All-in-one mobile devices?
29 Apr 2010|Leigh Marinner
Several years ago Cheskin was asked whether the mobile phone would move toward the swiss army knife model of many functions in one device. And we concluded that it would not, because of the tradeoffs users would have to make – shortened battery life, inadequate keyboard to play games, small display, etc.
And yet we find that the mobile phone is becoming a multi-purpose device. With very few tradeoffs, smartphones can transmit conversations, send text messages, surf the internet, replace the auto GPS, and play games. What happened that we didn’t expect?

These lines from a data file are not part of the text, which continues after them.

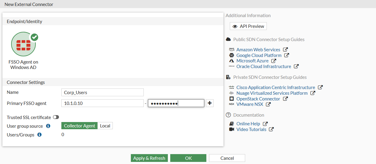The image size is (376, 164).
Task: Click external link icon beside OpenStack Connector
Action: [x=285, y=99]
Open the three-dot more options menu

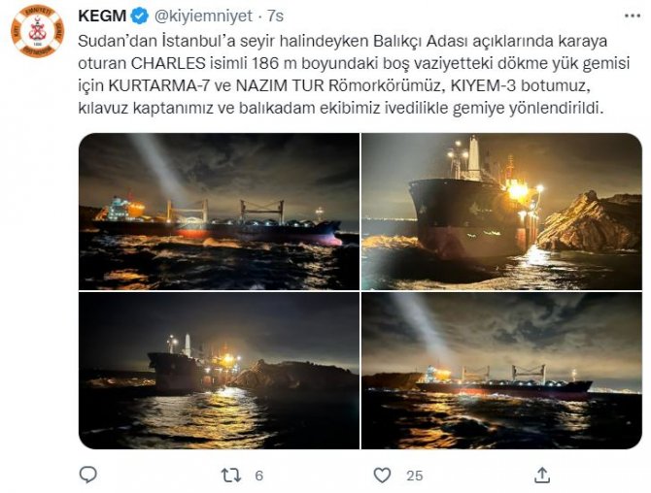[633, 16]
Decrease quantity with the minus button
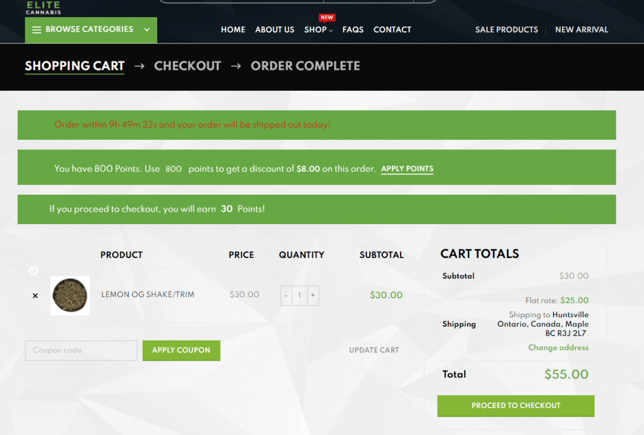 [x=286, y=295]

First, many of these activities don’t use a lot of battery power. Second, the phone interface evolved with the touch screen so that it was much easier to input data. Third, the internet interface improved so that the mobile internet was actually usable. Fourth, we assumed that to be an all-in-one device the phone would have to provide the same level of functionality as the portable device it was replacing. And when we look at mobile games, this is clearly not true. There was an unmet consumer need for simple games which didn’t need to same controllers. Fifth, new geolocation functionality supported a variety of new uses, such as social games like FourSquare and voice-directed GPS.
In fact the iPhone has become such a useful device for non-voice functions, that it is a huge success although many users claim it is not a very good phone. Hard to believe it could succeed, isn’t it?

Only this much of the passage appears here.